_What is expected:_
Starting at the line with "You are a computer-use agent. Screen", set down each line of the entries below through the last one, exactly as it stands.

** Opening Entries shown block **

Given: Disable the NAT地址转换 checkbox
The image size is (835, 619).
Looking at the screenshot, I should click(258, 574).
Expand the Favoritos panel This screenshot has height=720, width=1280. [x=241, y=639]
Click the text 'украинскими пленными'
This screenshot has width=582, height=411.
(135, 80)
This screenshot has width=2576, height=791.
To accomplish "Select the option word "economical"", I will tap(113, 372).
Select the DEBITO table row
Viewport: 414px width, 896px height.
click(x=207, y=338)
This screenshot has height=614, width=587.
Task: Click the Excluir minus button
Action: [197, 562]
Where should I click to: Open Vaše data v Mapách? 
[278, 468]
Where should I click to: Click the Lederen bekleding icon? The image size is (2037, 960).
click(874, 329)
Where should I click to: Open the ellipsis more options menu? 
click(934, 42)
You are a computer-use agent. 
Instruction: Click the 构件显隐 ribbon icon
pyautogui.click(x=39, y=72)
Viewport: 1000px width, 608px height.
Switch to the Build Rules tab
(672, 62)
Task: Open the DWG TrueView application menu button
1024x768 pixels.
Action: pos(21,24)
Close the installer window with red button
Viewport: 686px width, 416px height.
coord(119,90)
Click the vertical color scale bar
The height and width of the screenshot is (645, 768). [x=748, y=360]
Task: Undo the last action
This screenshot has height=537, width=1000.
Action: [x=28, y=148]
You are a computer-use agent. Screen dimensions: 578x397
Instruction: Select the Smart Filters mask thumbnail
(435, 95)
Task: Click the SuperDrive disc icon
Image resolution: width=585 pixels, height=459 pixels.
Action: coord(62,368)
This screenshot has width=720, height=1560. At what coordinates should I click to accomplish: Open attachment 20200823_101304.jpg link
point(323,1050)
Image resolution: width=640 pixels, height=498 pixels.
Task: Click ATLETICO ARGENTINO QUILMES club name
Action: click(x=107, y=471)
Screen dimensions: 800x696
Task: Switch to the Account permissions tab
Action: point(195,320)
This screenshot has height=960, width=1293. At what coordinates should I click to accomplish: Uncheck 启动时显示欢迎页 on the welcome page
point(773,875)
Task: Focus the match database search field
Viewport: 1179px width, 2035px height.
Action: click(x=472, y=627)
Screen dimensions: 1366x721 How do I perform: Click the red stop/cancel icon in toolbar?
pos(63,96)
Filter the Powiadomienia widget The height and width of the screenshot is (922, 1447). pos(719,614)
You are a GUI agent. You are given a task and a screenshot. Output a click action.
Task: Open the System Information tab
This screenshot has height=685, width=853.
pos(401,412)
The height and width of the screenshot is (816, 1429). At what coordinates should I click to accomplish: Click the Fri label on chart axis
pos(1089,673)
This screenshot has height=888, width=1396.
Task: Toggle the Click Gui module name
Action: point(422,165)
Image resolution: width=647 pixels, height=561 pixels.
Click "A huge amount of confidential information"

** Closing Entries shown block **

_Response:_
You are a computer-use agent. Screen dimensions: 578x397
Instruction: Select the Smart Filters mask thumbnail
(435, 95)
Task: Click the SuperDrive disc icon
Image resolution: width=585 pixels, height=459 pixels.
Action: coord(62,368)
This screenshot has width=720, height=1560. At what coordinates should I click to accomplish: Open attachment 20200823_101304.jpg link
point(323,1050)
Image resolution: width=640 pixels, height=498 pixels.
Task: Click ATLETICO ARGENTINO QUILMES club name
Action: click(x=107, y=471)
Screen dimensions: 800x696
Task: Switch to the Account permissions tab
Action: point(195,320)
This screenshot has height=960, width=1293. At what coordinates should I click to accomplish: Uncheck 启动时显示欢迎页 on the welcome page
point(773,875)
Task: Focus the match database search field
Viewport: 1179px width, 2035px height.
Action: click(x=472, y=627)
Screen dimensions: 1366x721 How do I perform: Click the red stop/cancel icon in toolbar?
pos(63,96)
Filter the Powiadomienia widget The height and width of the screenshot is (922, 1447). pos(719,614)
You are a GUI agent. You are given a task and a screenshot. Output a click action.
Task: Open the System Information tab
This screenshot has height=685, width=853.
pos(401,412)
The height and width of the screenshot is (816, 1429). At what coordinates should I click to accomplish: Click the Fri label on chart axis
pos(1089,673)
This screenshot has height=888, width=1396.
Task: Toggle the Click Gui module name
Action: point(422,165)
Image resolution: width=647 pixels, height=561 pixels.
Click "A huge amount of confidential information"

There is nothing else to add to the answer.